Final
- Champion: Henri Cochet
- Runner-up: Frank Hunter
- Score: 4–6, 6–4, 3–6, 7–5, 6–3

Details
- Seeds: 16

Events
| Singles | men | women |  | boys | girls |
| Doubles | men | women | mixed | boys | girls |
- ← 1927 · U.S. National Championships · 1929 →

= 1928 U.S. National Championships – Men's singles =

Henri Cochet defeated Frank Hunter in the final, 4–6, 6–4, 3–6, 7–5, 6–3 to win the men's singles tennis title at the 1928 U.S. National Championships. It was Cochet's first U.S. Championships singles title and fourth major singles title overall.

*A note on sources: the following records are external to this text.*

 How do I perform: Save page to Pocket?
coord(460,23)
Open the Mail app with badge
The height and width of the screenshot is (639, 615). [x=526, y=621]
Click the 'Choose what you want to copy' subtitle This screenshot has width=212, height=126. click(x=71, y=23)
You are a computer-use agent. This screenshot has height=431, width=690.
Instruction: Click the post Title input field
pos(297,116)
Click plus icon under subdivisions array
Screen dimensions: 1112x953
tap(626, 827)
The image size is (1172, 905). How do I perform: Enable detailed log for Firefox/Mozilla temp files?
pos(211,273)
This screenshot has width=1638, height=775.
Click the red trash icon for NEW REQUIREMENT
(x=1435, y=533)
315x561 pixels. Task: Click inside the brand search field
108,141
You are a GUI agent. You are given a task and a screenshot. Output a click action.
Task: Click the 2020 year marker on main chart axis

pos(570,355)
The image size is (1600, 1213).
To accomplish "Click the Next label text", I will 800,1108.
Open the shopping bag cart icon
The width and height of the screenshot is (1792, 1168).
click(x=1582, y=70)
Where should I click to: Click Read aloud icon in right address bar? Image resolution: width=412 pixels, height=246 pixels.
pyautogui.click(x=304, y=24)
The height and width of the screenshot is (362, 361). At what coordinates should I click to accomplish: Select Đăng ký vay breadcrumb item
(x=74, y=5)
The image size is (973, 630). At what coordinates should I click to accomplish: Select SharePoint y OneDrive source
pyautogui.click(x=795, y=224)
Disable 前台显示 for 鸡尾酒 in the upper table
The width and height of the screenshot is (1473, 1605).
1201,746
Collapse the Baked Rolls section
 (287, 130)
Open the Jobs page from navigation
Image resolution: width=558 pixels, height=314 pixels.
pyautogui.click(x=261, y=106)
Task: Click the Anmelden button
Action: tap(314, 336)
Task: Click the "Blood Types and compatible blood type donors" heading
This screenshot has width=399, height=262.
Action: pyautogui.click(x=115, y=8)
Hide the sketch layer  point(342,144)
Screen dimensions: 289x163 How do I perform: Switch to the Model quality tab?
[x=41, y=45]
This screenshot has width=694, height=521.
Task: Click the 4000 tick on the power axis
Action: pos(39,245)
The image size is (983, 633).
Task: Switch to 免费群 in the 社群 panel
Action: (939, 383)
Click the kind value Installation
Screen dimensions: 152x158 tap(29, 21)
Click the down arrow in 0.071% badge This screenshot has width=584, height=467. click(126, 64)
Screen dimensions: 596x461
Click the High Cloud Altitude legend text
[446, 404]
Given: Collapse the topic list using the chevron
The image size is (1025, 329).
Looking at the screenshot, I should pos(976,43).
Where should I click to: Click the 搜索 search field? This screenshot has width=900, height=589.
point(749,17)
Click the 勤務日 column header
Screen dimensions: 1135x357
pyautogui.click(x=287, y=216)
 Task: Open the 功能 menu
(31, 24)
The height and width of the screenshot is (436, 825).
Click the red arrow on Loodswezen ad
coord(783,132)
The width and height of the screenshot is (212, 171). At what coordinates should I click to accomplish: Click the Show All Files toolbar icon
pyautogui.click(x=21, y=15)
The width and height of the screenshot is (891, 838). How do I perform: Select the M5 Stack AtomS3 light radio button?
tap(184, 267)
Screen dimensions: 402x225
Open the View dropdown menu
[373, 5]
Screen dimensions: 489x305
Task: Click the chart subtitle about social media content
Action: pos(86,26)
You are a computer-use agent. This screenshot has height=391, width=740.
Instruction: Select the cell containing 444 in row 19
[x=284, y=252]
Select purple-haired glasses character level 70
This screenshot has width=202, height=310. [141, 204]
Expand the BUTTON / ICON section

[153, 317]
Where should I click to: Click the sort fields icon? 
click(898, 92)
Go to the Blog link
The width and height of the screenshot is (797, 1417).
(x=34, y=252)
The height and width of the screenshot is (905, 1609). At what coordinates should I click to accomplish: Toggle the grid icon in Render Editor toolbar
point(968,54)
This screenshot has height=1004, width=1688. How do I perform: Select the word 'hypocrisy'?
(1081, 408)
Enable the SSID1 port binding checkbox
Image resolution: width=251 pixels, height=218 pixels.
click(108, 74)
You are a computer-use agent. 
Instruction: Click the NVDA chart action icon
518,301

René Lacoste was the two-time reigning champion, but did not participate that year.

==Seeds==
The tournament used two lists of players for seeding the men's singles event; one list of eight U.S. players and one list of six foreign players. Henri Cochet is the champion; others show the round in which they were eliminated.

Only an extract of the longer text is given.